WHAT TO PRODUCE - Transcribe the lines of the listing below, from the line containing "1000x586 pixels. At" through the line containing "coord(987,174)", inclusive, reproducing each one verbatim.

(Records from a data source)
+===+
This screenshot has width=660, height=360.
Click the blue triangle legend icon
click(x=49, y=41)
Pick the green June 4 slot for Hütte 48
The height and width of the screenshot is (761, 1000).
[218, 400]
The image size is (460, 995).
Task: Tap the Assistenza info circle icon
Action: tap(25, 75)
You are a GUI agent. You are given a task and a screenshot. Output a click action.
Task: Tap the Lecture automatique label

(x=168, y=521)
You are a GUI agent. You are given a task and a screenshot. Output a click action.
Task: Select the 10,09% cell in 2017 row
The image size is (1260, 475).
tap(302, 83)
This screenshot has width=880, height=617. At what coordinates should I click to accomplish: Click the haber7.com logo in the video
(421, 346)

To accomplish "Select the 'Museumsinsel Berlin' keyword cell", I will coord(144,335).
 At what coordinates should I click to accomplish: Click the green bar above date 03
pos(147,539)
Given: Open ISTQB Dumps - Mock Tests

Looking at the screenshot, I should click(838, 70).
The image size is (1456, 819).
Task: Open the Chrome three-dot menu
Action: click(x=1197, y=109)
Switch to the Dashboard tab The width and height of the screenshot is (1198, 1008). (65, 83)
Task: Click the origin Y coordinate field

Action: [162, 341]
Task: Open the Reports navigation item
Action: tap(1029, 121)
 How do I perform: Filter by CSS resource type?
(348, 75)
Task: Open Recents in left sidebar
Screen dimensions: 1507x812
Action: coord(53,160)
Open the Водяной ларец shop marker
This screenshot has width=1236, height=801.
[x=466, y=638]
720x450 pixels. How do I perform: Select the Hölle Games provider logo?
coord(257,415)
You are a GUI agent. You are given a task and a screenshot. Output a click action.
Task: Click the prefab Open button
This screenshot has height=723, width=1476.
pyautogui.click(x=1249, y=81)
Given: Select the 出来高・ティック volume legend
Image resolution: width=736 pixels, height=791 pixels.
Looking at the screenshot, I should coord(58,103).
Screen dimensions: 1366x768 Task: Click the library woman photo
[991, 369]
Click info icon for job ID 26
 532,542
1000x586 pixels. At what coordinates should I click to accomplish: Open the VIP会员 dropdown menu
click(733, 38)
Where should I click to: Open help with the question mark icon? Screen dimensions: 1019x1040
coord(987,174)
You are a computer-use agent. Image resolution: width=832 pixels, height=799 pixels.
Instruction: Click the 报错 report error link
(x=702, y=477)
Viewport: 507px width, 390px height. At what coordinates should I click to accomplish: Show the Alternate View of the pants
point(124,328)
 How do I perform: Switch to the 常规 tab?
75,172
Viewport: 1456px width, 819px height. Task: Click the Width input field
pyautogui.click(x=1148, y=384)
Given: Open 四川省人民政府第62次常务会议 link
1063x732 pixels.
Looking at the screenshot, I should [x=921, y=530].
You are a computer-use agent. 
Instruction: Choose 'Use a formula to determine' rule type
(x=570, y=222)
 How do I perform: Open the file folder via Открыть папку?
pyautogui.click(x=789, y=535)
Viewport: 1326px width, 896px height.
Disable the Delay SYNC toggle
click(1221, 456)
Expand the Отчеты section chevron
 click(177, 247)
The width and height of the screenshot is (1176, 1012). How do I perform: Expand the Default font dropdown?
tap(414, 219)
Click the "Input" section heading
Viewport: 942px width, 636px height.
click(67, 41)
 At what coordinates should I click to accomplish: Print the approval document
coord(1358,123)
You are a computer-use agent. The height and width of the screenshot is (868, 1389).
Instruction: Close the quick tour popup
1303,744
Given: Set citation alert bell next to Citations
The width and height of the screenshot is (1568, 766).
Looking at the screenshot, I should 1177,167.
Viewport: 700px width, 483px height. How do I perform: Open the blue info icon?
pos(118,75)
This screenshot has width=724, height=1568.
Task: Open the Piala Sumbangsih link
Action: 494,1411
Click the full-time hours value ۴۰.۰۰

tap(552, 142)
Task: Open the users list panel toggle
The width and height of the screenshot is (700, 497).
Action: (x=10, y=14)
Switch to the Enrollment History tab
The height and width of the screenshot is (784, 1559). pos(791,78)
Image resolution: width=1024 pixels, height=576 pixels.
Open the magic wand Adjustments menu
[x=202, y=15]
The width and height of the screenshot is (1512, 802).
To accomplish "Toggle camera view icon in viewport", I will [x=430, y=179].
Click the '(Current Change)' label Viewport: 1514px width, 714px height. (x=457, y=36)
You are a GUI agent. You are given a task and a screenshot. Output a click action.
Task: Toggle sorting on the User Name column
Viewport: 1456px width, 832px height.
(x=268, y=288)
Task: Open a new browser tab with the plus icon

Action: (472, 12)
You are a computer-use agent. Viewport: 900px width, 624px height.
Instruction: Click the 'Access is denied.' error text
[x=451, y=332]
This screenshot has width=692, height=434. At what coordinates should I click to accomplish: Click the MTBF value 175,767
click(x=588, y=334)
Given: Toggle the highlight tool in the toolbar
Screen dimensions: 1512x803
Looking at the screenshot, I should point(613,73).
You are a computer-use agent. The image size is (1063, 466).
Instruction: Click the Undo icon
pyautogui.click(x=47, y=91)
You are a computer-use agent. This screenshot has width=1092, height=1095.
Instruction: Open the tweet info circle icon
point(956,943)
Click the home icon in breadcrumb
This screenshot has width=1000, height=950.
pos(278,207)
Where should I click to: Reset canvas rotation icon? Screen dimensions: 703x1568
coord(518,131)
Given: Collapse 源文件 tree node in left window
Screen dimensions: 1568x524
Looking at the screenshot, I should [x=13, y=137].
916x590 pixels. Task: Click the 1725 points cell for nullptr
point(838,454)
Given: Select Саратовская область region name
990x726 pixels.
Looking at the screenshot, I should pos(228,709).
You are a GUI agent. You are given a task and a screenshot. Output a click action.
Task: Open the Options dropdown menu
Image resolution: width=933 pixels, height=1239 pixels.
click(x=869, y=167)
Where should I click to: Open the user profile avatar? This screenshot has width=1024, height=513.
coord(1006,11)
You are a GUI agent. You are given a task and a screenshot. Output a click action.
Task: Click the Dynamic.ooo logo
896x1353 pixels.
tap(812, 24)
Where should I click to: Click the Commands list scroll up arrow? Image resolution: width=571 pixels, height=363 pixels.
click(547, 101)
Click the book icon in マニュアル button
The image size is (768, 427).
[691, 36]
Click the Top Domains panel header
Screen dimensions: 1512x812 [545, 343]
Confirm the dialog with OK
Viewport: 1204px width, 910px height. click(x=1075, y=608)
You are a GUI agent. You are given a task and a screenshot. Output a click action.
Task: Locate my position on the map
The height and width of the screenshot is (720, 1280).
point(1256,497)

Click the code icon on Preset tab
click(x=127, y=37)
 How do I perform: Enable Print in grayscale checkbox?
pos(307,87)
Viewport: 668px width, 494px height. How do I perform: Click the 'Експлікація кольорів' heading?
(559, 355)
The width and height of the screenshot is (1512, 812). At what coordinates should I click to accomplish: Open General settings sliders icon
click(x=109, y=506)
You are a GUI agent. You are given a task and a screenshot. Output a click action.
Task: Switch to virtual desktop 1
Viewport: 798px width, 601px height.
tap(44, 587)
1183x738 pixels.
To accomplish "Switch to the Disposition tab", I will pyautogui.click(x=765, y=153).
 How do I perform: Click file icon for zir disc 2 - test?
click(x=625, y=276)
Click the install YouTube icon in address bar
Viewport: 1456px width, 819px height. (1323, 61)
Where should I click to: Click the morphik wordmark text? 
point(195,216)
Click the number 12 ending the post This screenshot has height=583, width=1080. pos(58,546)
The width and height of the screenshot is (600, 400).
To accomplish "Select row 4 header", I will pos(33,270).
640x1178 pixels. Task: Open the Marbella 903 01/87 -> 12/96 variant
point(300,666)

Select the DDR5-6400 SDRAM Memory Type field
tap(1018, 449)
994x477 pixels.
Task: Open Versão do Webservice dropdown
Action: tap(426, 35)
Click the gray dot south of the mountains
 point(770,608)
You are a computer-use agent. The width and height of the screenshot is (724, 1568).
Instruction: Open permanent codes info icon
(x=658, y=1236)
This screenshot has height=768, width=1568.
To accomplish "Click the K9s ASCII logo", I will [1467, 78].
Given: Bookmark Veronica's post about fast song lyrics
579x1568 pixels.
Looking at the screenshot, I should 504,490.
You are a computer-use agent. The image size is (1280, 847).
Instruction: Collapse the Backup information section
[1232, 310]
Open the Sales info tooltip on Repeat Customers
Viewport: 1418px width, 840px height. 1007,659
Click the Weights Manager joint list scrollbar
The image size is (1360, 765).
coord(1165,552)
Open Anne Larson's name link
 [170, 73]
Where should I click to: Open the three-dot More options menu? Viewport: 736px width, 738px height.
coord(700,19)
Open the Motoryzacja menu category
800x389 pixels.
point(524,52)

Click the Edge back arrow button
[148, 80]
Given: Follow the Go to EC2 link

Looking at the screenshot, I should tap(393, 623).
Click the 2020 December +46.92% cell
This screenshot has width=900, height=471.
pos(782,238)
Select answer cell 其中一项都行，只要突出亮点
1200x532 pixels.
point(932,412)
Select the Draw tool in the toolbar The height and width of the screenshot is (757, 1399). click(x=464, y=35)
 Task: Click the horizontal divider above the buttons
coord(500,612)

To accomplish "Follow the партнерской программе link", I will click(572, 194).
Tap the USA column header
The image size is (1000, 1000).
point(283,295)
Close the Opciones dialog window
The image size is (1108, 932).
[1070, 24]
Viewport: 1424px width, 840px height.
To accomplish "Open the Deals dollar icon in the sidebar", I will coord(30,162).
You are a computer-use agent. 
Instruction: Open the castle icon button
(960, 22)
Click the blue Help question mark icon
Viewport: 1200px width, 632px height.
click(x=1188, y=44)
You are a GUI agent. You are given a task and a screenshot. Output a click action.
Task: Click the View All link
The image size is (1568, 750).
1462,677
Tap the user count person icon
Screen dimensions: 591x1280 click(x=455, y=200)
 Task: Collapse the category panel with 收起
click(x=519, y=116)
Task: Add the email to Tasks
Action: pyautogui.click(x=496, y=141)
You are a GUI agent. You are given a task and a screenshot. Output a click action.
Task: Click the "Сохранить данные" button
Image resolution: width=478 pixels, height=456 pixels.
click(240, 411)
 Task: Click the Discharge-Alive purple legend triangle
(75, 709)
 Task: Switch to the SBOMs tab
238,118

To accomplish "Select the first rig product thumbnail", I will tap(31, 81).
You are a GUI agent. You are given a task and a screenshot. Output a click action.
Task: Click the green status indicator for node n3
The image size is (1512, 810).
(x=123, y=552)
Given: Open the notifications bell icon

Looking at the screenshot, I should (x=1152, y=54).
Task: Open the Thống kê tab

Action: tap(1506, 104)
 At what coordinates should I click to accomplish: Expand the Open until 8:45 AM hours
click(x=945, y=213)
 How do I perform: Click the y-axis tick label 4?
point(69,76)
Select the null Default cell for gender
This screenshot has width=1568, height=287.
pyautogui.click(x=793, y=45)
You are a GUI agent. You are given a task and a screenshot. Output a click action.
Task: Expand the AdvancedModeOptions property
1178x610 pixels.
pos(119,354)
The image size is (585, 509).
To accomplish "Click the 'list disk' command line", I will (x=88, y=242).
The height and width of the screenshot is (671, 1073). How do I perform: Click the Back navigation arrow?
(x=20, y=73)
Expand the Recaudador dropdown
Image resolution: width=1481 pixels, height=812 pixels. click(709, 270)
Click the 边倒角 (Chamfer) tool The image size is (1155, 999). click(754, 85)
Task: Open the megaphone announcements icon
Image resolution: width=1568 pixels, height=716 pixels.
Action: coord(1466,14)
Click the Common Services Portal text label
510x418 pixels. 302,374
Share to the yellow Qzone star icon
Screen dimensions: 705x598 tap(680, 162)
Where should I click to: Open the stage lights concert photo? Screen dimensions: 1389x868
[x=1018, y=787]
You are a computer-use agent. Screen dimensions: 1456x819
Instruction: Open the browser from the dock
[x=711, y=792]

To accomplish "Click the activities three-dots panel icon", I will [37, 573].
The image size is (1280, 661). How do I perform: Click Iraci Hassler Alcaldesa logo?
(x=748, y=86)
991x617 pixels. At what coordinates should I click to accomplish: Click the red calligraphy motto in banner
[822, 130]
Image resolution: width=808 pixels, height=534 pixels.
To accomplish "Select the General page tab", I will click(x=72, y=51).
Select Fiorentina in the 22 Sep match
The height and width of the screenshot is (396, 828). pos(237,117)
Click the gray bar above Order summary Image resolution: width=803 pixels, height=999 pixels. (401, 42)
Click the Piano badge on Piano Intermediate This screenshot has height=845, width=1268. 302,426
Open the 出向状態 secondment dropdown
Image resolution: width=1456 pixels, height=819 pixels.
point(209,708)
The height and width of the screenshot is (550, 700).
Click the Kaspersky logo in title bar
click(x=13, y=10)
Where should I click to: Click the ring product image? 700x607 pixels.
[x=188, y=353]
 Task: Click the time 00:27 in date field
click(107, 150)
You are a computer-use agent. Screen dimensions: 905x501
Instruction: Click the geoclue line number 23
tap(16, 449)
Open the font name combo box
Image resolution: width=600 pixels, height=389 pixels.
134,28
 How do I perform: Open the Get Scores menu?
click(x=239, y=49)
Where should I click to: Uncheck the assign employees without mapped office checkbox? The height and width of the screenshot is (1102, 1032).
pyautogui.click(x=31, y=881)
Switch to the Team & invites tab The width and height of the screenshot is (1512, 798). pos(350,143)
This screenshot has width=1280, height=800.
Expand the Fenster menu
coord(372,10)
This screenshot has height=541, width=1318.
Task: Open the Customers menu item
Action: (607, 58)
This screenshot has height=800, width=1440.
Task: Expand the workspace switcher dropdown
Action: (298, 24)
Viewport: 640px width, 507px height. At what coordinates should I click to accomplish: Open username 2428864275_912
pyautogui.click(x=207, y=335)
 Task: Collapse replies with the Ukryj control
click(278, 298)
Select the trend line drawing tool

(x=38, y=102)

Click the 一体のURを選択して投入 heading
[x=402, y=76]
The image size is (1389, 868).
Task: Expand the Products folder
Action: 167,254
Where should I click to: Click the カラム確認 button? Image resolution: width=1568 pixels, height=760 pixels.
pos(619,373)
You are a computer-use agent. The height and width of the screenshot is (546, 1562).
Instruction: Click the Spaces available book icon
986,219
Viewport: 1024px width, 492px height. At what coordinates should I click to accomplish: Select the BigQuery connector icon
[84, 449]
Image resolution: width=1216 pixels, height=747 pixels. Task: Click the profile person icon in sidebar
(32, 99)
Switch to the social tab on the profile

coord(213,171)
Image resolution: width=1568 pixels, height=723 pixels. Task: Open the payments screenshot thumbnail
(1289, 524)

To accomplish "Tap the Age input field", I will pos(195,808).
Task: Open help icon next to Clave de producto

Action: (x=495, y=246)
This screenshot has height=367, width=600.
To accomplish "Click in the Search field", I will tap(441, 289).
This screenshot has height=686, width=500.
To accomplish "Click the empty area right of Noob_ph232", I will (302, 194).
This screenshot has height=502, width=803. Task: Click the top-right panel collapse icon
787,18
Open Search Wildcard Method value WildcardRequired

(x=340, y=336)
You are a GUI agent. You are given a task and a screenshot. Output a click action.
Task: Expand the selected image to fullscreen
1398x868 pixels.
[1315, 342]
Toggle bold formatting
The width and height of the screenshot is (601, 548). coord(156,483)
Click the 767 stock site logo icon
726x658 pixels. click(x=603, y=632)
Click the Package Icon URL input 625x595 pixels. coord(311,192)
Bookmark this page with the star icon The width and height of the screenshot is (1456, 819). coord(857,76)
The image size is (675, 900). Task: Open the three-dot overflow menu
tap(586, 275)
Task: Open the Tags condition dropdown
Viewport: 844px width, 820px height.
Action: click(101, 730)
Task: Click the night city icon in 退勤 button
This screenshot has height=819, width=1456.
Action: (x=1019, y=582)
+===+
OUTPUT OF THE TASK -
1000x586 pixels. At what coordinates should I click to accomplish: Open the VIP会员 dropdown menu
click(733, 38)
Where should I click to: Open help with the question mark icon? Screen dimensions: 1019x1040
coord(987,174)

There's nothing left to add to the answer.